Light-gated binding in double-motorized porphyrin cages

Abstract

Molecular motors change conformation under the influence of light and when attached to host molecules they may find applications as sensors and switchable catalysts. Here we present a porphyrin macrocyclic host functionalized with two motor appendages for future catalytic applications. The compound is formed as a mixture of six stereoisomers (three sets of enantiomers), which have been separated by (chiral) chromatography. 1H NMR and chiral spectroscopy revealed that in one set of diastereomers the two motors interact with the cavity of the host (bound-bound), whereas in a second set one interacts and the other one does not (bound-loose).
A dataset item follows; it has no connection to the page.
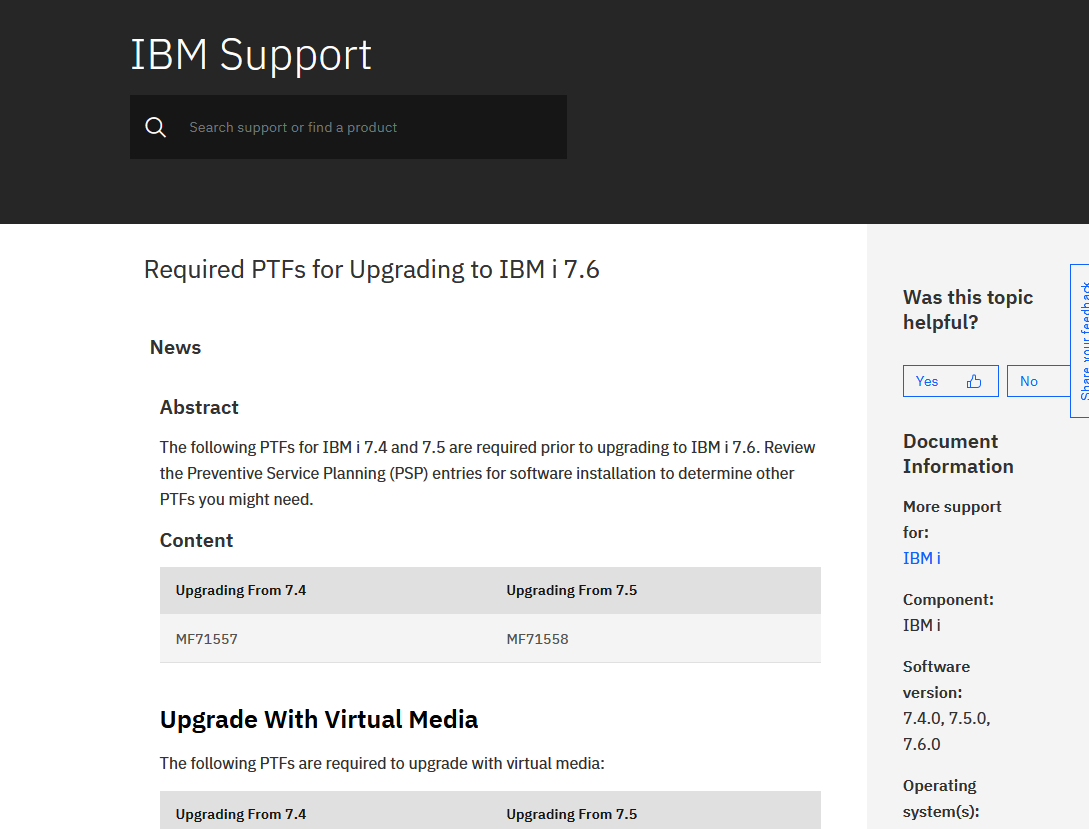Click No under Was this topic helpful
Screen dimensions: 1089x829
[x=1029, y=381]
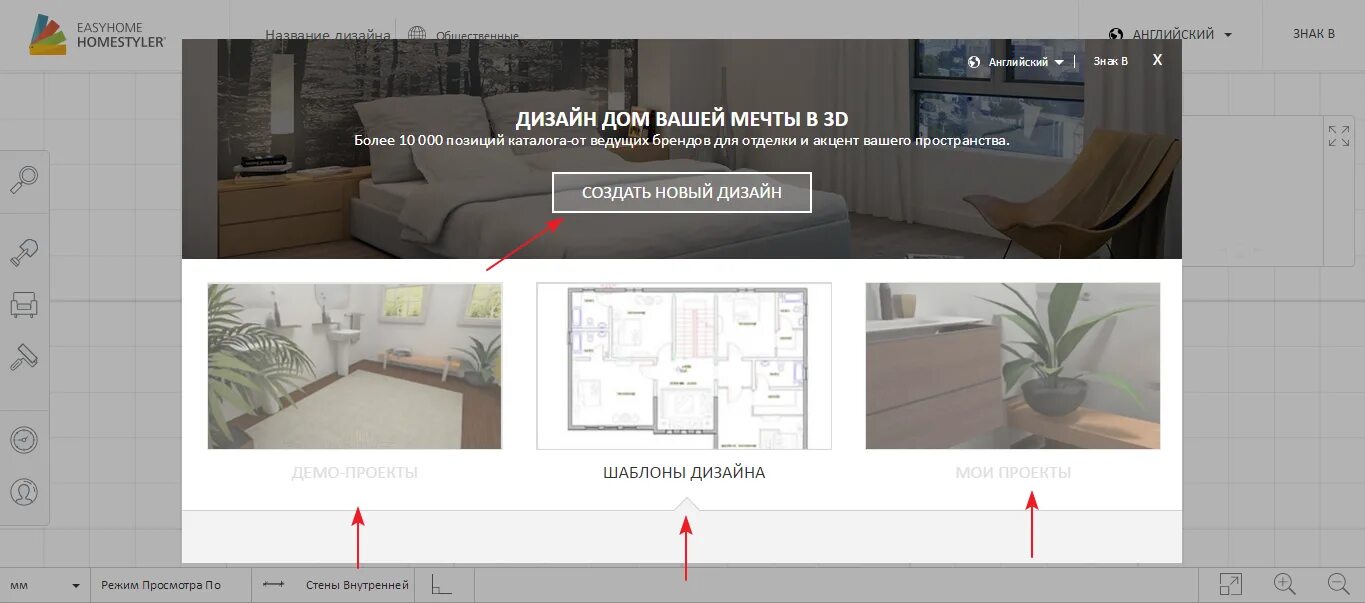Toggle the wall corner measurement icon

point(440,584)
In the third set both motors do not interact with the host compound (loose-loose). The motorized hosts bind guest molecules in the order: (loose-loose) > (bound-loose) > (bound-bound). They can be switched with light to pseudo-identical diastereomers, leading to orthogonal behavior in the light-gated binding of guest molecules. Whereas the photo-isomerization of the diastereomer set loose-loose significantly lowers the binding affinity for viologen guests, the opposite is true for the diastereomer set bound-bound, i.e. the binding affinity increases. For the diastereomer set bound-loose no influence on guest binding is observed as the effect of photoisomerization on the motors is cancelled out.